RECORDS SUPPLIED —
^^^^

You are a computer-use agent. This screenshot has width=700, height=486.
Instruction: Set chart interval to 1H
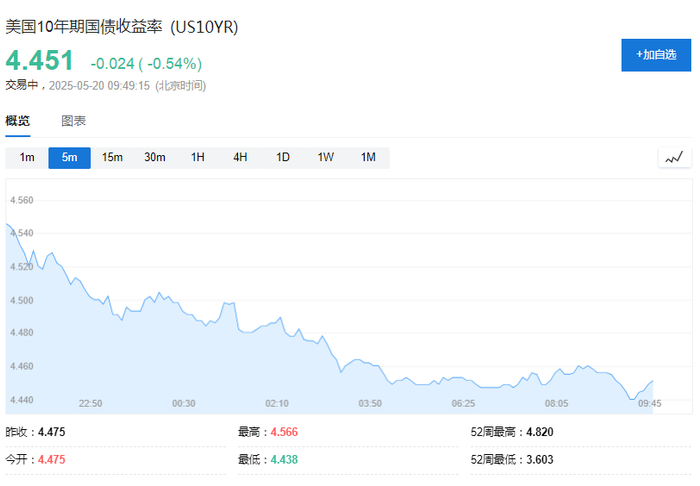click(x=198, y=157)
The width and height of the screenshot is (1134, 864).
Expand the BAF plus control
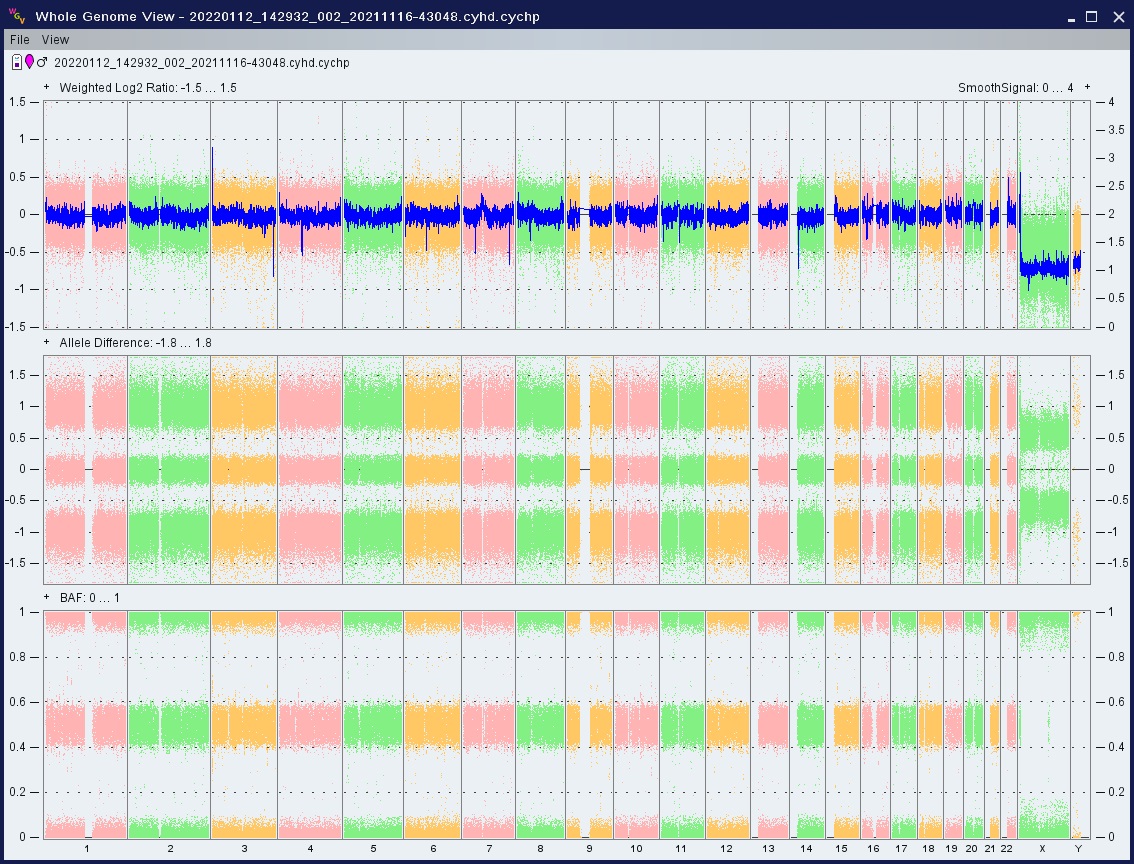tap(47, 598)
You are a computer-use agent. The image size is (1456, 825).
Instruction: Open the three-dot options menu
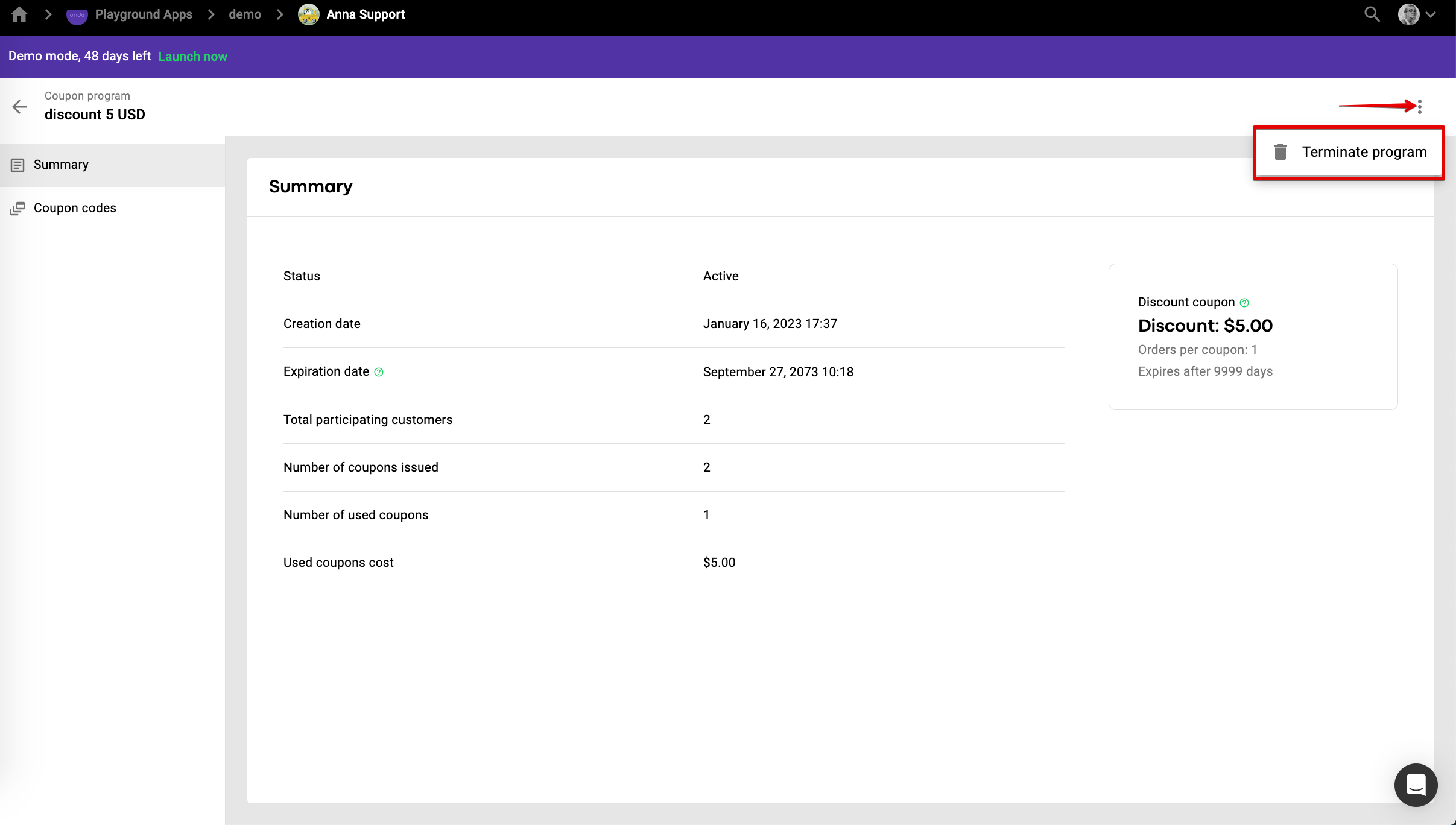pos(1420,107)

^^^^

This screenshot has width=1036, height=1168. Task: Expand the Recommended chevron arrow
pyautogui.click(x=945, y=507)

^^^^

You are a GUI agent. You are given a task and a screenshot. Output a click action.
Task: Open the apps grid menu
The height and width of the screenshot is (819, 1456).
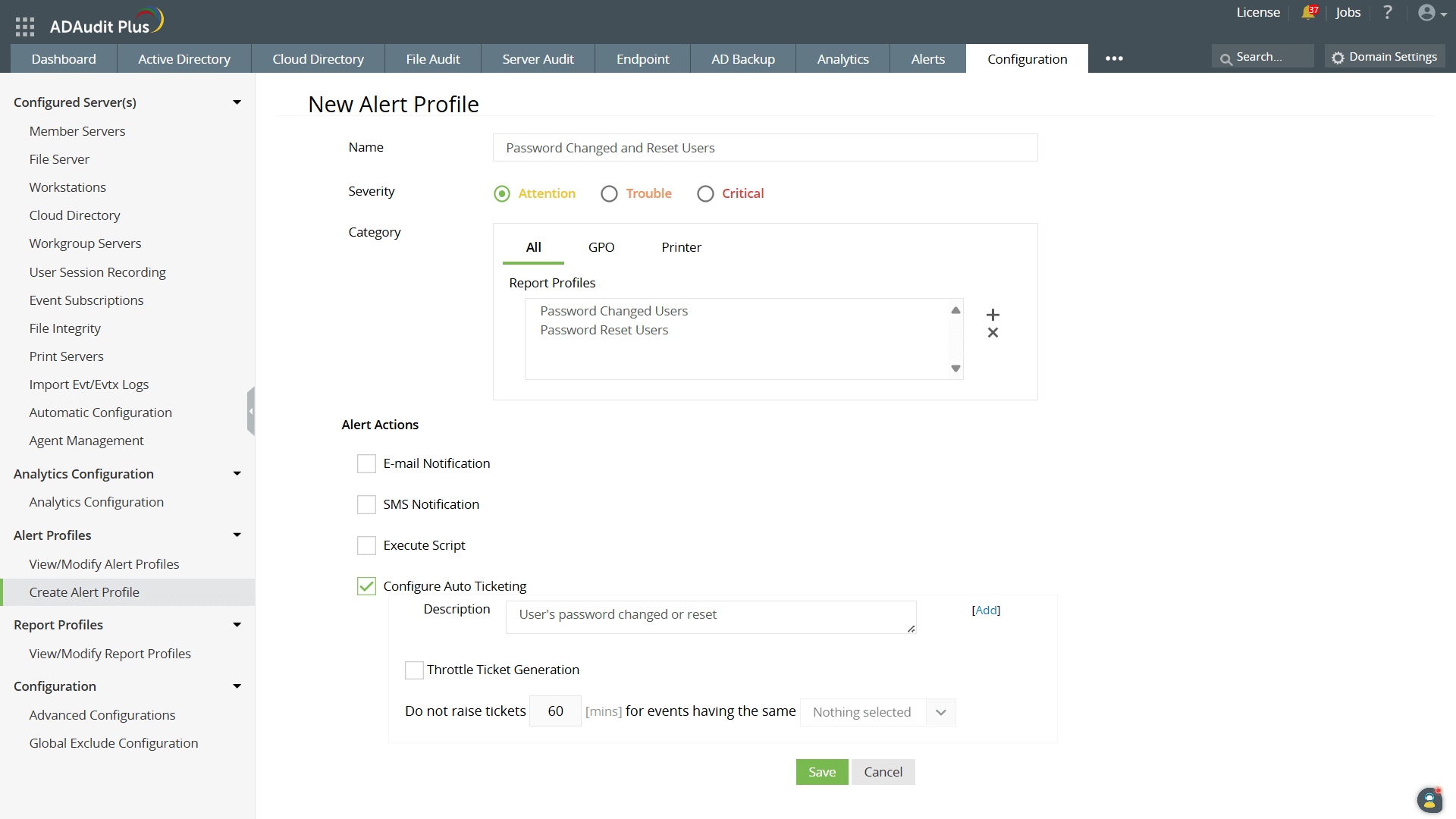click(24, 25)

^^^^

TASK STATEMENT —
Convert the lines above, from the one containing "You are a GUI" through the one containing "click(24, 25)", into a JSON list of strings with one string per line. Skip blank lines and leave the pictures out.

WRITTEN RESPONSE —
[
  "You are a GUI agent. You are given a task and a screenshot. Output a click action.",
  "Task: Open the apps grid menu",
  "The height and width of the screenshot is (819, 1456).",
  "click(24, 25)"
]